# Smoked Pistachios with Pistachio Shells and Hickory



## kevlar

Well I did my first batch of pistachios after seeing a lot of people on here talking about them. Here is what I did:

I winged the measurements of the ingredients to taste but they included garlic salt, finely chopped and dried parsley, brown sugar, black pepper, onion powder sea salt, about 2 tablespoons of unsalted butter and two cups of water. Melt the butter first in a pan, add the water and the rest of the ingredients. Take off the heat and soaked the nuts for about 30 minutes (just enough so they get soft inside). Then took what shells I had already soaked and wrapped them in foil and added to the smoker. Used some hickory and blasted the nuts with smoke for 2 hours at about 200 degrees.

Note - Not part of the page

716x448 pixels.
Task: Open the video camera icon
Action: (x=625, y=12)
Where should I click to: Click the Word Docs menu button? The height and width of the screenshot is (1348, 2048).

Halfway through I used a sifter and added a light coat of brown sugar, garlic salt and black pepper.


----------



## daddyzaring

I love pistachios, and those look so good.  Feel free to mail some to me. LOL


----------



## smokeguy

They look good.  How were they though?   Better or worse than the original, or just different?


----------



## rdknb

wow that looks great, I will try that next smoke


----------



## scubadoo97

When we eat pistachios I save the shells.  They are great smoke media for the MES.  I have yet to actually smoke the pistachio meat


----------



## alelover

What kind of flavor do you get from the shells? Lord knows I've probably tossed a ton in my day.


----------